Ato de fato

Deixo a besta fome se perder no juízo parvo dos passantes, afinal nem ela mesma se sabe atriz principal nessa calçada da fama. Adorno os olhares esgazeados com poesias lúgubres intercaladas de risos frouxos e muitas pérolas ditas sem censura.

Quem há de se perder nessa guerra de retórica famigerada? Um vulgo espírito de face encavada e falsos passos, que permanece hilário para o consumo da inerme massa estupidamente passiva. Mas não é só de horrores que se vive nessa selva de cascalhos bem cuidados há o mel que pinga da boa seiva, rara, mas de fonte certa.

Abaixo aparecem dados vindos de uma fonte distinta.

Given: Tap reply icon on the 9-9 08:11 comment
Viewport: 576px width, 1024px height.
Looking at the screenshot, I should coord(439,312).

É pouco ou nada seguro nesse feixe de ilusões banais a estranha convivência in natura, é um quase anunciado suicídio público. Na valia dos grandes feitos, da luxúria revelada quase em volúpia ficam vincados no mural da publicidade gratuita a personalidade magnânima da existência humana.

Seixos que somos nessa correnteza inóspita de leito para as gerações vindouras deixamos rastros seguros para quem há de pisar o mesmo chão depois de nós e deixamos comportas abertas para que escorram a vaidade, o orgulho e até as nossas pequenas crueldades. Semeamos nessa passagem quase obscura um canteiro de flores particularmente artificiais que colherão tanto a ralé admirada quanto a prole desencantada.

Que venham então os dias negros sob o estrondo da euforia teatral a musicar a passagem ostensiva da miséria fantasiada de turba elegante para o aplauso disciplinada da seleta frisa que observa sequiosa.

No camarim o debrum da roupa desgastada é cosido com esmero para o próximo ato.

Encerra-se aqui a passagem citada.